4. Stay on topic, don’t bring up old issues from the past.
It’s important to work through one issue at a time, of course as time marches on we have more experiences with the person that may not have been fully resolved which is when they emerge in other arguments. If you have unresolved conflicts with your partner then it is important to address them separately.
5. A healthy argument is never physical. Ever!
This includes getting in someone’s face, putting your hands on them or them on you, or throwing objects. It also includes threats of physical harm to you or any other member of the family, be it 4 legged or 2 legged.
6. Stay engaged, no Stonewalling.
Don’t shut down and use silence as a way to gain power and control in the conversation, if you need a break, say it and decide together that you will come back to this at another time.
7. Respect the lowest measure of comfort in the argument or fight.
As I mentioned before, we all have a different barometer and different tolerance for arguments and fighting. Some people are ok with a lively discussion and others may identify that as an ugly fight. The rule of thumb should be the person with the lowest level of comfort.
8. Keep an open mind.
To engage in a productive argument, you must be able to hear what the other person is saying and not have any preconceived ideas. Don’t go into the argument with your mind made up about what did or didn’t happen for the other person, be open to seeing things differently than how you went into the discussion.
9. Respect what the other person is telling you.
You may disagree, which is a point to figure out, and probably why you are arguing in the first place, however, if someone is sharing what they think or feel, that needs to be respected. Maybe it will take time to process the feelings around what is being shared and that is ok.
The issue or point of tension may not be resolved that day, we all need time to come to terms with our feelings about something and respect needs to be there on both sides, sometimes it’s time to heal.
10. Maintain volume control, no yelling.
This is again, a matter that depends on personal comfort. Defer to the person with less tolerance for loud voices, many of us have different ideas about what yelling is, and the most respectful way to address that is to hear the person who is quicker to say that there is, in fact, yelling.
Couples counseling is another option. Many people consider couples therapy to be a desperate move or one that you only make when the relationship is in dire straits, however, this can actually be a true sign of strength.

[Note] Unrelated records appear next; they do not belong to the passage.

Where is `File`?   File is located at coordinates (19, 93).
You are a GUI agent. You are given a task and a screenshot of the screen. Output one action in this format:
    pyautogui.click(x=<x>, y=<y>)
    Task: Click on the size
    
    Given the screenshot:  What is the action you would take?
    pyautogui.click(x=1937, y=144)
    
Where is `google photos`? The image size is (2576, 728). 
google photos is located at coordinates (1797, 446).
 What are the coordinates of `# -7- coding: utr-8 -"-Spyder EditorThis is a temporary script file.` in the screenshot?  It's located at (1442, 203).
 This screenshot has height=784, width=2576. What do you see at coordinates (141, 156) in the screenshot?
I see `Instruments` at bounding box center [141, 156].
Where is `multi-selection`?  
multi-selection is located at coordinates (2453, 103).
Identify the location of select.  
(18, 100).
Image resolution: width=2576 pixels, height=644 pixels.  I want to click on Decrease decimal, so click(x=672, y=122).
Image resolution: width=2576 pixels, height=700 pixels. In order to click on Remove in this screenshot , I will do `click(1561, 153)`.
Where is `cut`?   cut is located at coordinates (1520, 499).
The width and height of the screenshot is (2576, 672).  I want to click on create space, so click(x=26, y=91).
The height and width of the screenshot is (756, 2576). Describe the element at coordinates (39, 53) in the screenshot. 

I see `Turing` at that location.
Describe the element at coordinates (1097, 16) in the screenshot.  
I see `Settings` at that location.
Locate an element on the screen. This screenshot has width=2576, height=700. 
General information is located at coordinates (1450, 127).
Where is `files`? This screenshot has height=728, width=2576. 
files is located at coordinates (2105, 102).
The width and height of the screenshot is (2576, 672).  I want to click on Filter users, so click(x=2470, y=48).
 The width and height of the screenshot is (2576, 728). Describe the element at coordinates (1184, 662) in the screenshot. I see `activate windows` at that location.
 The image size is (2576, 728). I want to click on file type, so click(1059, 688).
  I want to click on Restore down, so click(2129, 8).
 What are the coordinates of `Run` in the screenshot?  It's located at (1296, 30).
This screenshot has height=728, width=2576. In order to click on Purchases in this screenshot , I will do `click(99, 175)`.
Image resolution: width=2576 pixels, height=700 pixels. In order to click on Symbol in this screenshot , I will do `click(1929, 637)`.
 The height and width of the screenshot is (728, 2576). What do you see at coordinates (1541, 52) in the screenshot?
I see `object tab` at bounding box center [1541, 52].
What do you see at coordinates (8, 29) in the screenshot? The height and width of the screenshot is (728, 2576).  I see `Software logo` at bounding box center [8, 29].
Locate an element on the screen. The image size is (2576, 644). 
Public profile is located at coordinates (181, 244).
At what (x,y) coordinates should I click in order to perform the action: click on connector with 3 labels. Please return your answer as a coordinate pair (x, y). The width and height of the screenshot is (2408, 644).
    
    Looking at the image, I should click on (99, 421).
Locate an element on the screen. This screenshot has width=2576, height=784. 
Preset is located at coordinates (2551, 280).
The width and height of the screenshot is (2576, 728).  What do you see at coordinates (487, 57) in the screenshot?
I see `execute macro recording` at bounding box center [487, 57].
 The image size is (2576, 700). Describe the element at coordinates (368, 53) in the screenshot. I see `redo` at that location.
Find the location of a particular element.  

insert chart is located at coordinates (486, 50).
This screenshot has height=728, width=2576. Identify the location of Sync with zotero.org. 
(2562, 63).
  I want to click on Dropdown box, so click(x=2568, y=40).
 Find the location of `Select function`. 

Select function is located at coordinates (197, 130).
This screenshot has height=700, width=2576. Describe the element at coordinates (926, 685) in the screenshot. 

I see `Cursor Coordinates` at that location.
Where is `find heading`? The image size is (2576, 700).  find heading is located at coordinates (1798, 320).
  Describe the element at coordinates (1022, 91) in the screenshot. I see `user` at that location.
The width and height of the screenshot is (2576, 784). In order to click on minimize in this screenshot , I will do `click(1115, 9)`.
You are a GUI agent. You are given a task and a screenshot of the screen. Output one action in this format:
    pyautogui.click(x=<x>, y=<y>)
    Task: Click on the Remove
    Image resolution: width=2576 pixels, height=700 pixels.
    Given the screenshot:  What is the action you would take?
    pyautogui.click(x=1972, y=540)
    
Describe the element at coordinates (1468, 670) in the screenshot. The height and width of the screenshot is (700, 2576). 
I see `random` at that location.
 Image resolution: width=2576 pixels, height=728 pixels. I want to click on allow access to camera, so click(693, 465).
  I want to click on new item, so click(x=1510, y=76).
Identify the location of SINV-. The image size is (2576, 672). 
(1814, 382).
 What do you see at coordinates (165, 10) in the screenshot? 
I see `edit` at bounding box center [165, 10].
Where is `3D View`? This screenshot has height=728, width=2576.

Sometimes we just need that third person to help us navigate a difficult topic or to help us develop the skills to communicate more effectively.
As I often say to many of my clients, counseling or therapy is a sign of strength rather than illness or a problem. The step to ask for help and get the support we all need is a brave step, be it personally or in a relationship.
I hope this article has helped you to think about conflict as a strength rather than something to run away from. A healthy conflict is evidence that no one person is in control of the relationship, and that both voices are present in decisions, which is a part of any healthy, high-functioning relationship. Where there is disagreement there is also the opportunity to learn and understand which is a necessary part of any vibrant relationship.
What are your experiences with conflict in your relationship? Are you able to work through your arguments constructively? Do you have any other ground rules that have worked for you and your partner?